Despite no sweeping law, no global investment blitz, no prime minister announcing a green revolution, Pakistan still imported more solar panels than almost any other nation in the world by the end of 2024.
The country, while facing economic challenges and high energy poverty, is witnessing one of the most unexpected clean energy success stories of the decade, reported The Independent.
According to the Global Electricity Review 2025 by Ember, an energy think tank in the UK, Pakistan has joined the ranks of the world's leading solar markets, importing 17 gigawatts of solar panels last year alone.
A doubling of the previous year’s imports is being represented by this surge. It makes Pakistan one of the top global buyers of solar panels.

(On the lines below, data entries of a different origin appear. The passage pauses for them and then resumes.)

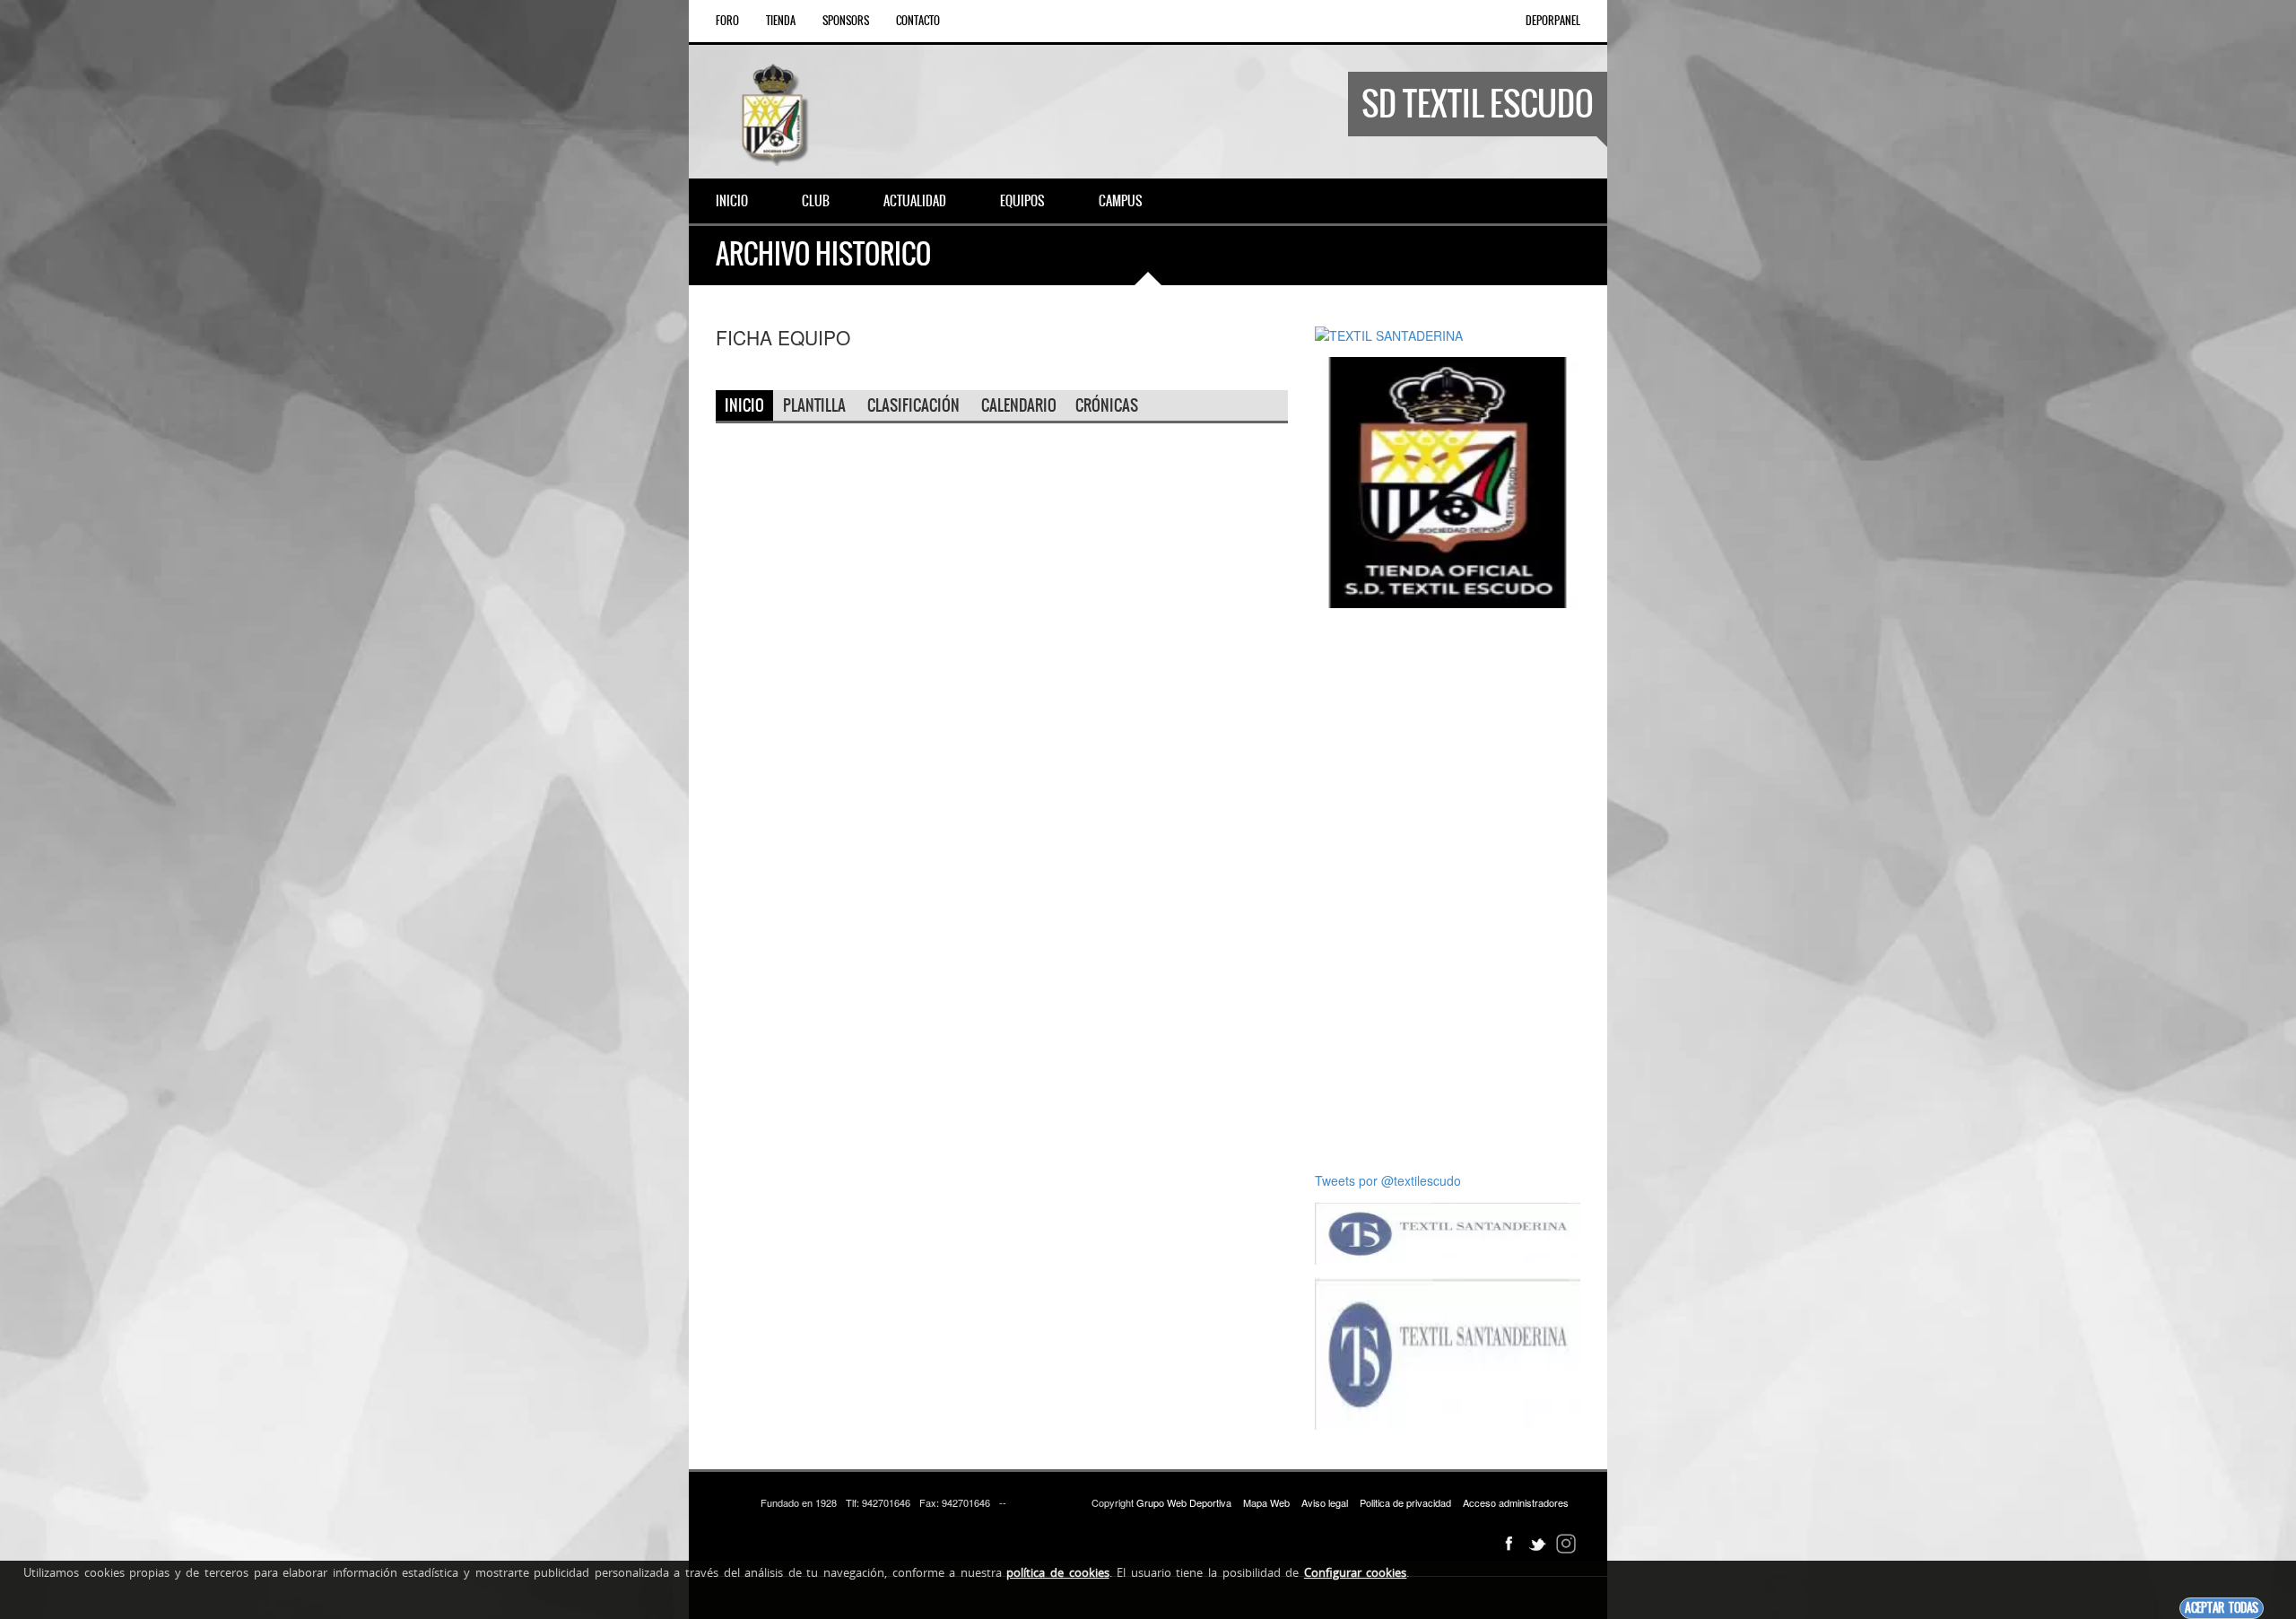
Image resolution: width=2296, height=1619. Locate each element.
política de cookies (1057, 1572)
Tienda (781, 21)
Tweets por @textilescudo (1388, 1180)
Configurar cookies (1355, 1572)
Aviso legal (1324, 1502)
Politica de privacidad (1405, 1502)
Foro (727, 21)
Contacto (918, 21)
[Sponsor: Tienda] (1447, 481)
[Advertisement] (1447, 890)
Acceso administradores (1516, 1502)
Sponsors (845, 21)
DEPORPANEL (1553, 21)
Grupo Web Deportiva (1183, 1502)
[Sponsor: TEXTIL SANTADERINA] (1389, 334)
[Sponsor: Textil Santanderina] (1447, 1231)
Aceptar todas (2221, 1607)
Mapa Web (1266, 1502)
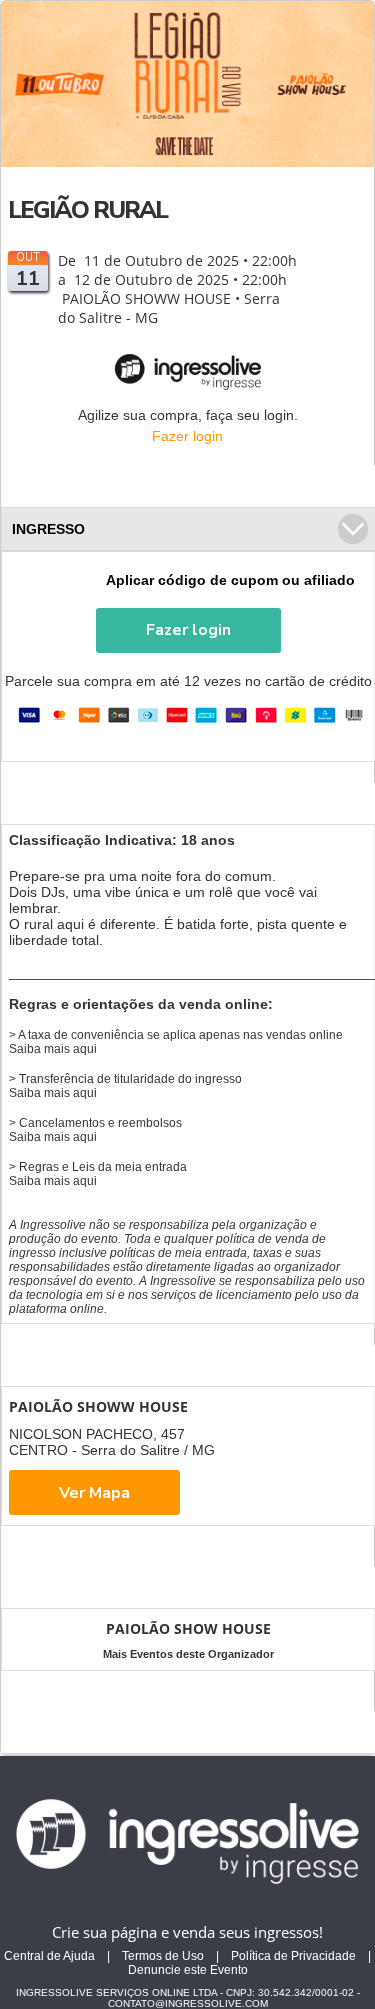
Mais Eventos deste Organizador (188, 1654)
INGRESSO (48, 529)
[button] (188, 630)
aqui (85, 1049)
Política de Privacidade (293, 1956)
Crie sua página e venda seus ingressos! (187, 1932)
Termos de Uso (163, 1956)
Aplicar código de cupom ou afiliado (230, 580)
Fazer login (187, 436)
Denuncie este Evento (188, 1970)
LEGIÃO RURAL (87, 210)
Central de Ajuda (49, 1956)
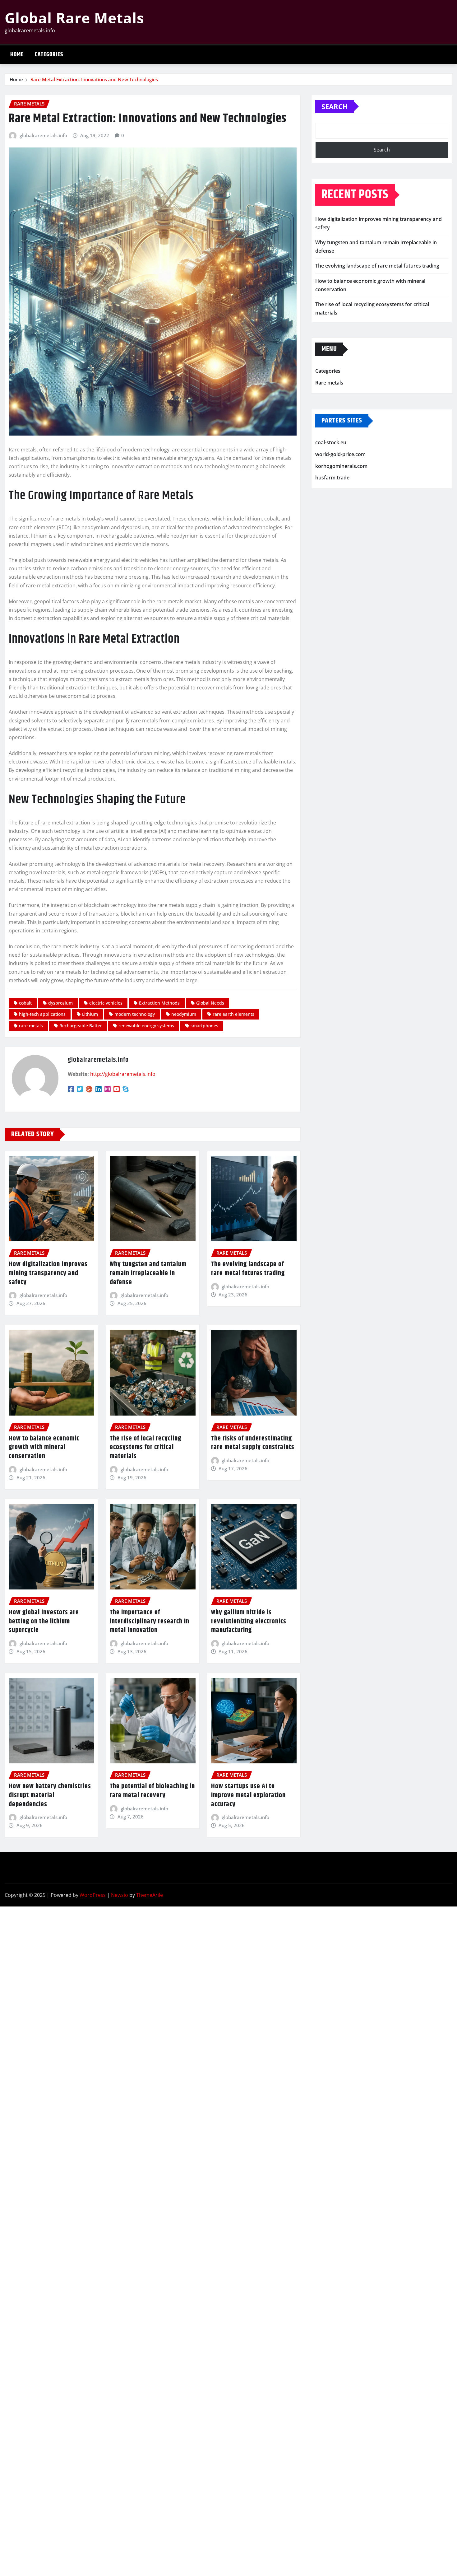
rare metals (31, 1026)
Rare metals (329, 382)
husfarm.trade (332, 477)
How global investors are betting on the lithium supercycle (44, 1621)
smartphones (204, 1026)
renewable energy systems (146, 1026)
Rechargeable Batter (80, 1026)
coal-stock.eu (330, 442)
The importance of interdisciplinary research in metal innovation (149, 1621)
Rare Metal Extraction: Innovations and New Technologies (94, 79)
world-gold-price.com (340, 454)
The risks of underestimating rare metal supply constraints (252, 1443)
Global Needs (210, 1003)
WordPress (93, 1895)
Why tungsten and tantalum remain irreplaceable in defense (148, 1273)
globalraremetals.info (43, 135)
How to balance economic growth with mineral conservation (44, 1447)
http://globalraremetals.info (122, 1074)
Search (334, 106)
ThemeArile (149, 1895)
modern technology (134, 1014)
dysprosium (60, 1003)
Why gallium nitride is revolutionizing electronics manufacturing (248, 1621)
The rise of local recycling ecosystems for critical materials (145, 1447)
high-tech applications (42, 1014)
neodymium (183, 1014)
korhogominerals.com (341, 466)
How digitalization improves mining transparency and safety (48, 1273)
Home (17, 54)
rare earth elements (233, 1014)
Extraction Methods (159, 1003)
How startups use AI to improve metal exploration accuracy (248, 1795)
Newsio (119, 1895)
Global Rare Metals (74, 17)
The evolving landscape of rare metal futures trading (248, 1269)
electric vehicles (105, 1003)
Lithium (90, 1014)
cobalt (25, 1003)
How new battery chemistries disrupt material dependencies (50, 1795)
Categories (49, 54)
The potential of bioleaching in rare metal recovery (152, 1791)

Because it is not driven by a national programme or utility-scale rollout, the scale of Pakistan's imports is particularly striking.
Majority of the demand instead appears to come from rooftop solar installations by households, small businesses and commercial users looking to secure cheaper and more reliable electricity in the face of frequent power outages and rising energy costs.
Rooftop solar installations in homes and businesses in the country has soared as a “means of accessing lower-cost power”, according to Ember's report. Pakistan’s experts echo this analysis.
Programme director at Renewables First, Muhammad Mustafa Amjad toldThe Independent that the solar boom is best understood as a “survival response” by people and businesses that were “increasingly being priced out of the grid due to inefficient planning and unreliable supply”
“It marks a structural shift,” he added, “in how energy is perceived in Pakistan.”
Pakistan’s solar panel imports in fiscal year 2024 alone amount to roughly half of the national peak power demand, said Amjad.
“Rooftop solar is fast becoming the preferred energy provider,” he added. “And the role of the grid has to massively adapt in order to remain relevant in a fast-transitioning energy economy.”